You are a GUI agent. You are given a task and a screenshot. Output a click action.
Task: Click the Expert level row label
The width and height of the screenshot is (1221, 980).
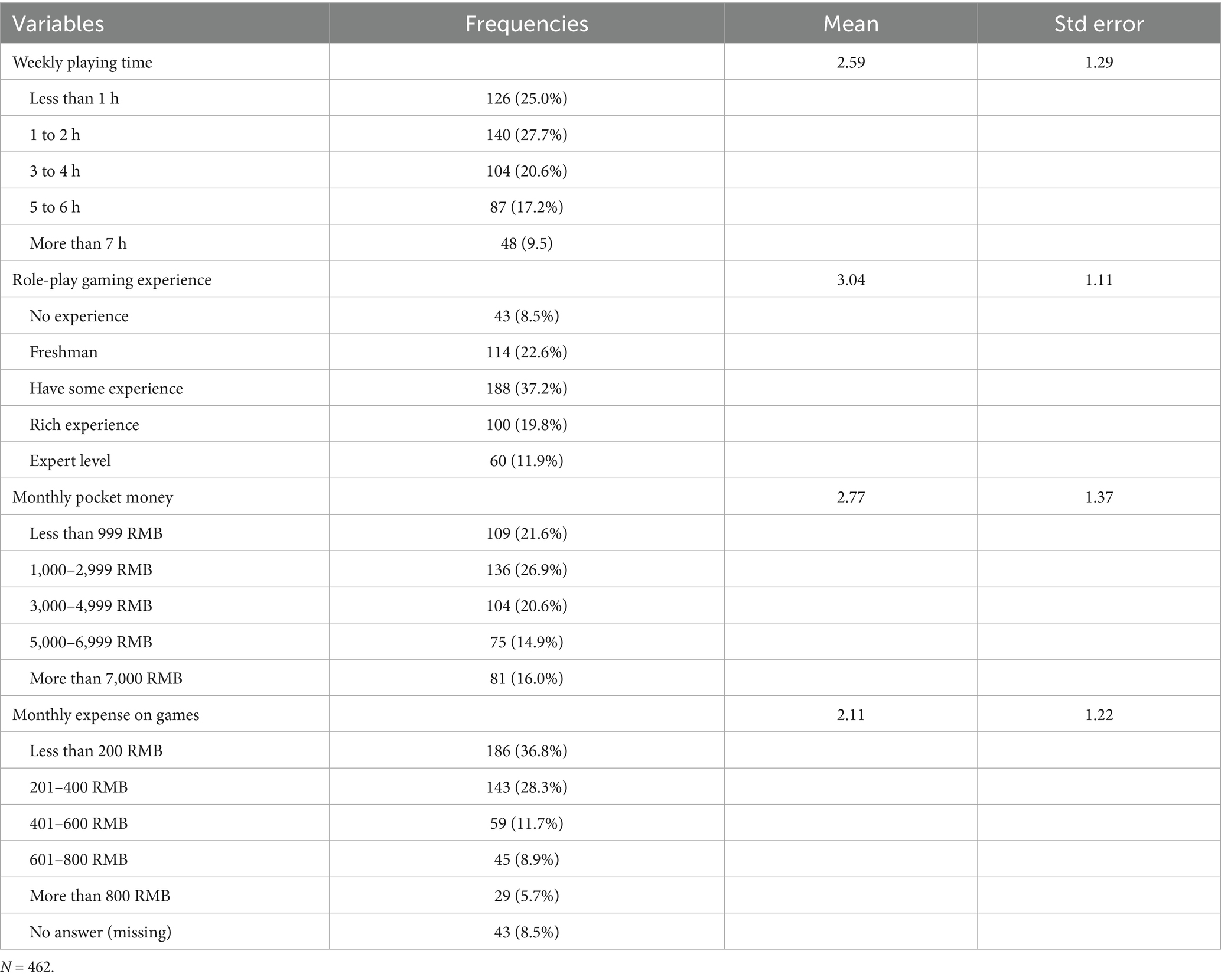coord(70,461)
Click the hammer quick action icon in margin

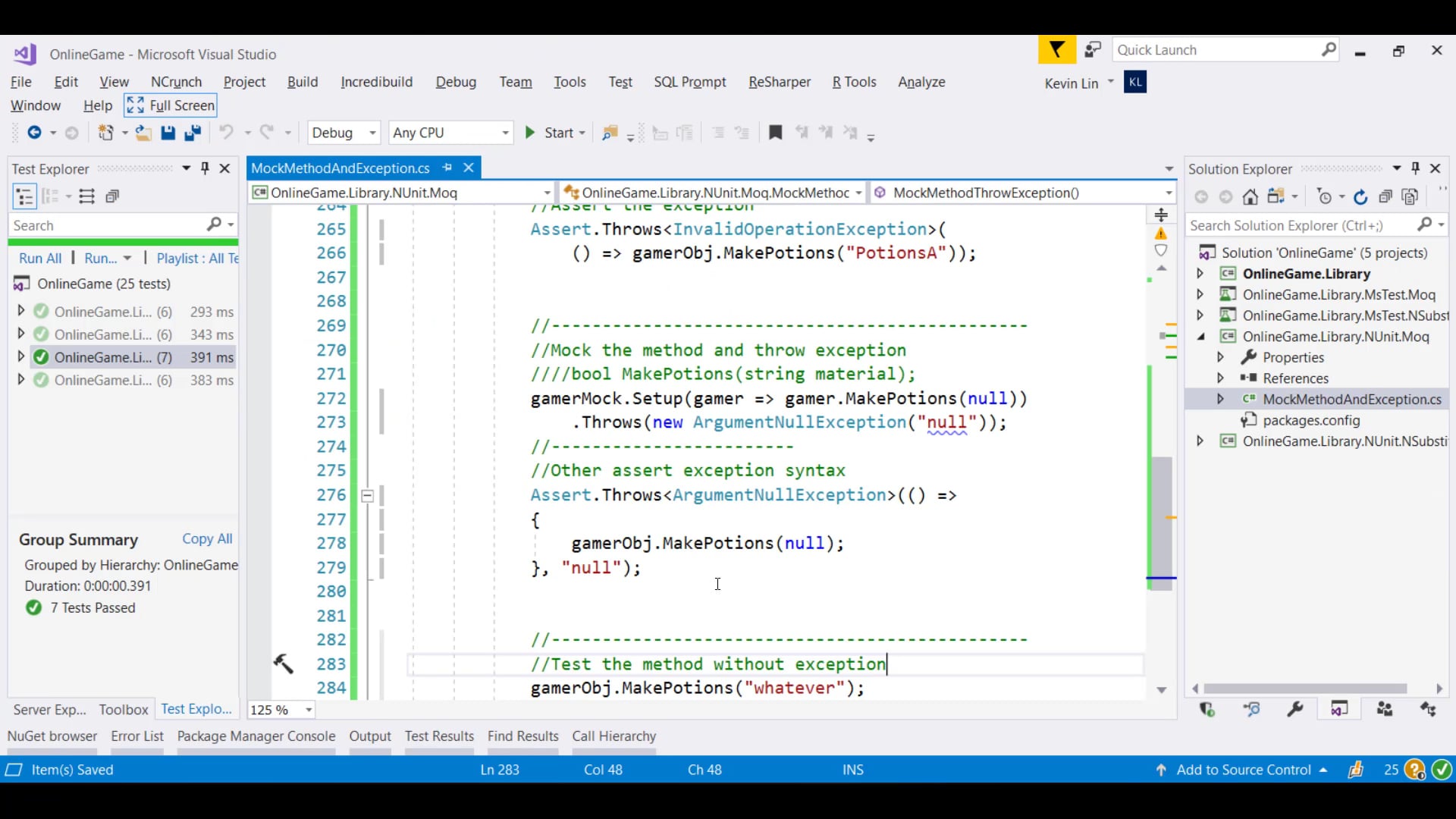(x=283, y=664)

^^^^^^^^^^^^^^^^

GIVEN EXERCISE>
Reproduce every line of the material above word for word, omitting the pictures.

RESPONSE>
You are a GUI agent. You are given a task and a screenshot. Output a click action.
Task: Click the Expert level row label
The width and height of the screenshot is (1221, 980).
coord(70,461)
Click the hammer quick action icon in margin

(x=283, y=664)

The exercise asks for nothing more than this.